▶ Text segment:
------

The Rodins propose that this dual complementarity is retained from an earlier stage in the code's development, and thus is a palimpsest of molecular recognition modes in transitional tRNAs from a more symmetric stage in code evolution, at which triplet reading frames had been established, but only the middle bases of the anticodons had been fixed, perhaps coinciding with the second step of Delarue's differentiation scheme. Furthermore, they propose that the two aaRS classes probably developed major or minor groove recognition at a time when both strands of genes contained coherent messages through sense/antisense coding. They conclude that new codons were recruited in pairs, because translation of both sense and antisense strands would require that meaning be attached to both codons and their anticodons. Evolutionary variation of a duplicated gene encoding primordial synthetases of opposite classes (and tRNA groove recognition) on opposite strands (Pham et al., 2007) could have introduced new codon pairs, as suggested by the inheritance of groove recognition in Delarue's model.

The Rodins observe that 16 of the 32 codon:anticodon pairs include RY palindromes and hence present potential ambiguity, especially in the context of the anticodon loop, YYNNNRR (Figure 1). Contemporary aaRS invariably use opposite groove recognition for these 16 pairs, suggesting a latent, complementarity-based subcode that avoids confusing palindromic codon:anticodon pairs. This latent code works as follows: if two complementary codons contain YY vs RR at the second and adjacent bases, their aaRS approach the tRNA acceptor stem from the same groove, that is, NAR·YUN=minor groove; RGN·NCY=major groove. If adjacent bases alternate—YR or RY—and hence could form a palindrome, then they are recognized from opposite grooves: YGN=minor·NCR=major and NAY=minor·RUN=major. The key link between the aaRS class distinction and error reduction is what the Rodins call the direction of ‘spreading,’ that is, the manner in which neighboring bases are utilized to enhance specific recognition. Spreading recognition out in opposite directions greatly decreases the risk of incorrect aminoacylation, especially by ribozymal aaRS, for which meeting different nucleotides would have meant going in opposite directions and hence interacting from opposite grooves.

------

▶ Input data:

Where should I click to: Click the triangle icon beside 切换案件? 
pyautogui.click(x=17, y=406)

------

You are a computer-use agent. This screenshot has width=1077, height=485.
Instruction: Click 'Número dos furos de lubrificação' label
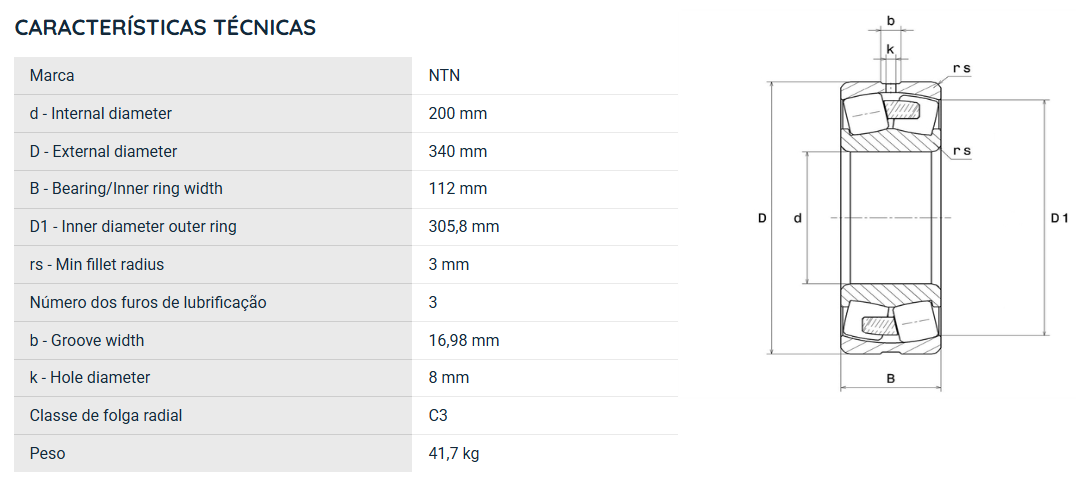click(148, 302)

------

▶ Problems to solve:
**A.** In the passage on aminoacyl-tRNA synthetase classes, how many of the 32 codon:anticodon pairs include RY palindromes?
**B.** Write the next part of the passage on aminoacyl-tRNA synthetase classes, starting right after its final sentence.
The items are not needed for anything here.

▶ Written responses:
**A.** 16

**B.**
Figure 1
figure 1

Potential palindromes in the tRNA anticodon loop and the latent, complementarity-based subcode for aminoacyl-tRNA synthetase recognition of tRNA. Four possible configurations of two anticodon bases at the level of purine vs pyrimidine (bold face) are paired together with complementary anticodons and colored (blue → red) according to increasing vulnerability to misreading. Two successive purines or pyrimidines are unlikely to be confused with their complements. Alternating purine/pyrimidine dinucleotides in the anticodon are quite likely to be confused, as indicated by the yellow dashed lines (adapted from Rodin and Rodin, 2008; Figures 3 and 4 and Table 3).

These papers bring two new insights to the codon table. Delarue provides a deterministic mechanism for differentiating an entirely ambiguous triplet code with no information into the present day code specifying 22 amino acids. Key to this notion is that one branch of descent retains no coding information, and is therefore always available for punctuation, that is, the stop codons. Consistent with this differentiation model, the most recently discovered tRNA, which decodes the UAG codon as pyrrolysine in Archaea is the most ambiguous of all, interacting with both class I and class II lysyl tRNA synthetases (Delarue, 2007).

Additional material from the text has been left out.